Figure 2 The uncinate fasciculus is the last neural pathway to be myelinated, a process which is not complete until the individual is in his or her mid-thirties. Illustration: Sobotta’s Atlas and Textbook of Human Anatomy published in 1909, adjusted by the Norwegian Medical Journal.

Conclusion

The angry puppet syndrome exists only in a novel by Menkes, but the syndrome is associated with an actual neurological condition: intermittent explosive disorder. We must presume that Menkes knew this condition from his long career as a psychiatrist and paediatric neurologist.
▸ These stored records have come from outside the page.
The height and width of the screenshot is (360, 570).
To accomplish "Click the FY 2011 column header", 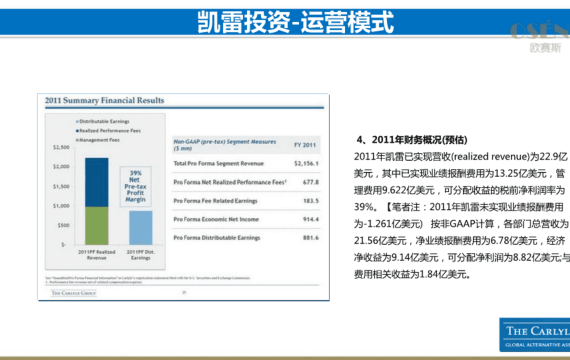I will pos(305,145).
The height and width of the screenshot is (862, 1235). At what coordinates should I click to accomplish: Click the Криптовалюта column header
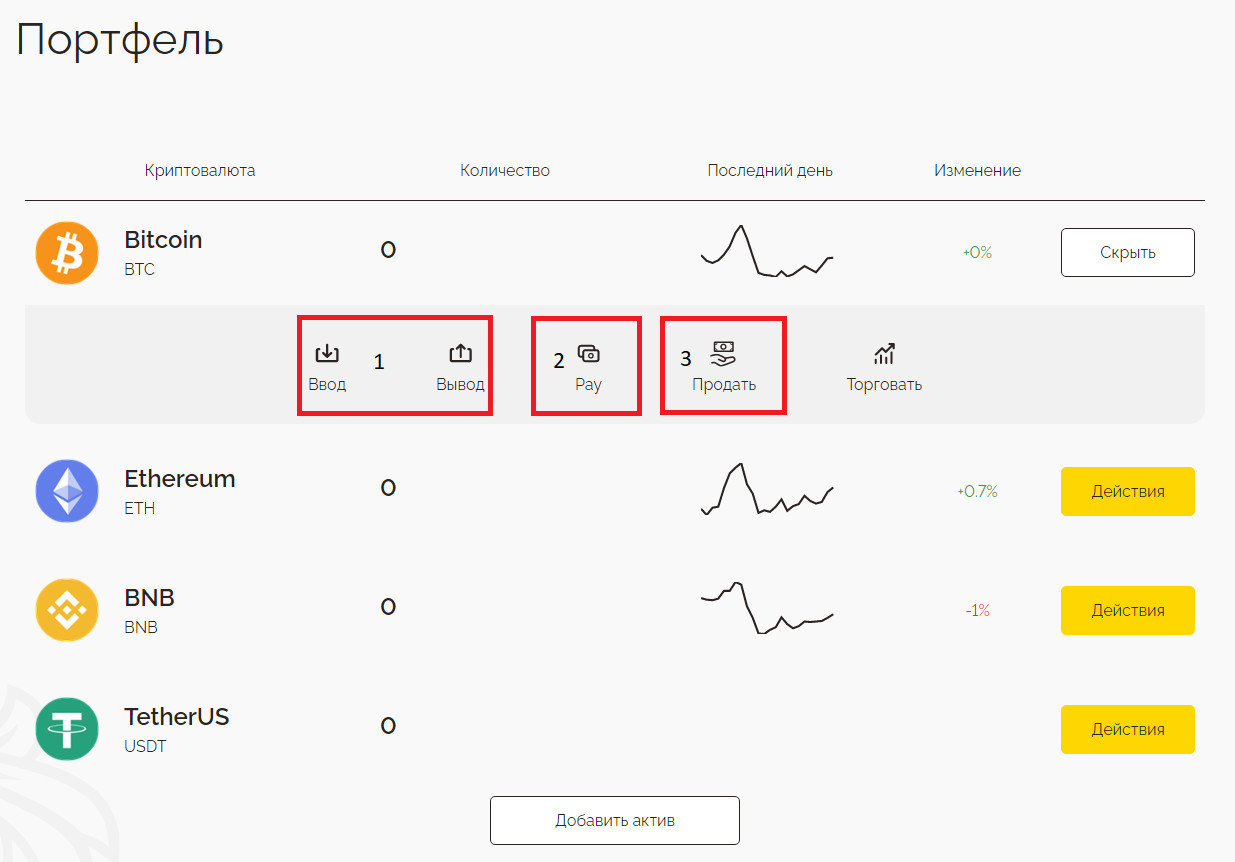200,170
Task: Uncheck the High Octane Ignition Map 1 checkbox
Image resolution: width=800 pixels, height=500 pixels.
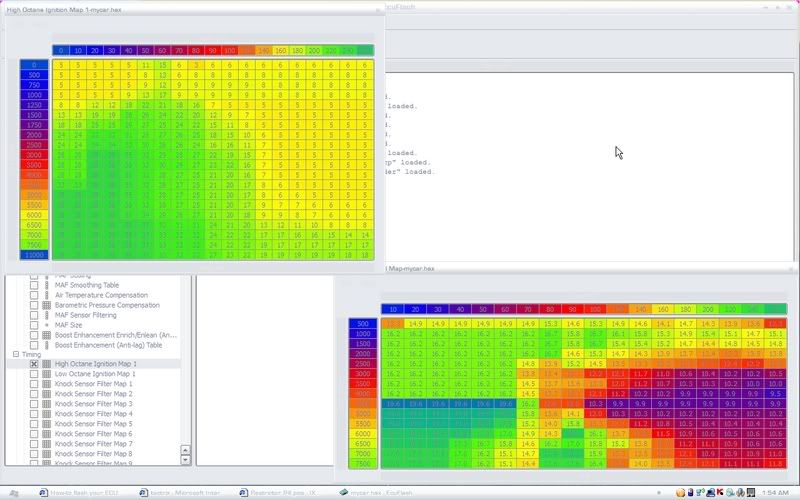Action: (34, 364)
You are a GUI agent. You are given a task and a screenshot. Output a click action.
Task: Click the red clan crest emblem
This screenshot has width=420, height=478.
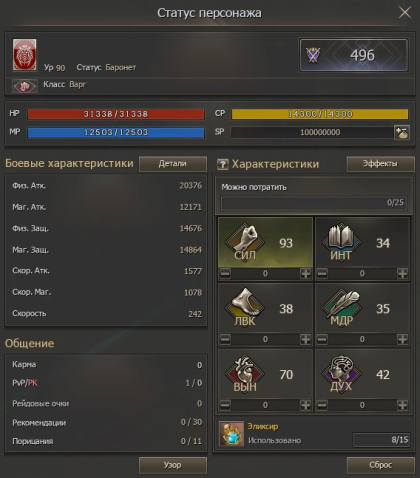(25, 55)
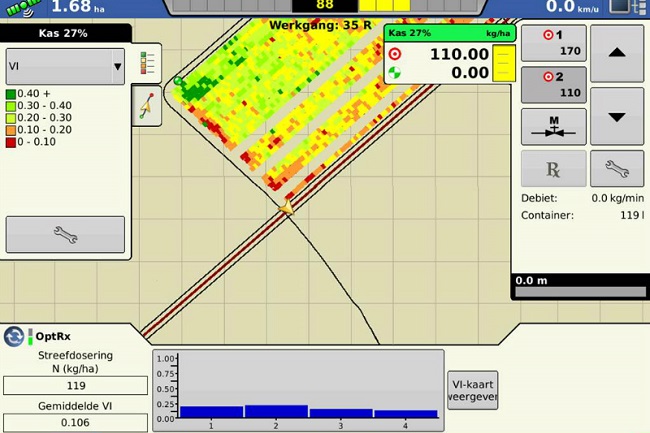
Task: Open the map legend tab
Action: 148,60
In recent years, research has indicated that this disorder has a neurobiological explanation, possibly located in the uncinate fasciculus which communicates with what is loosely referred to as the limbic system, much like in Menkes’ hypothalamus hypothesis (27).

Menkes used his experience as a researcher, hospital administrator and expert medical witness to construct the fictional story about a rare but particularly serious side effect of medication, which the pharmaceutical industry tried to conceal for reasons of financial gain.

I am grateful to Ragnar Stien, a member of the Norwegian neuro-literary club and a collector of ‘neurological’ crime fiction, who alerted me to the novel.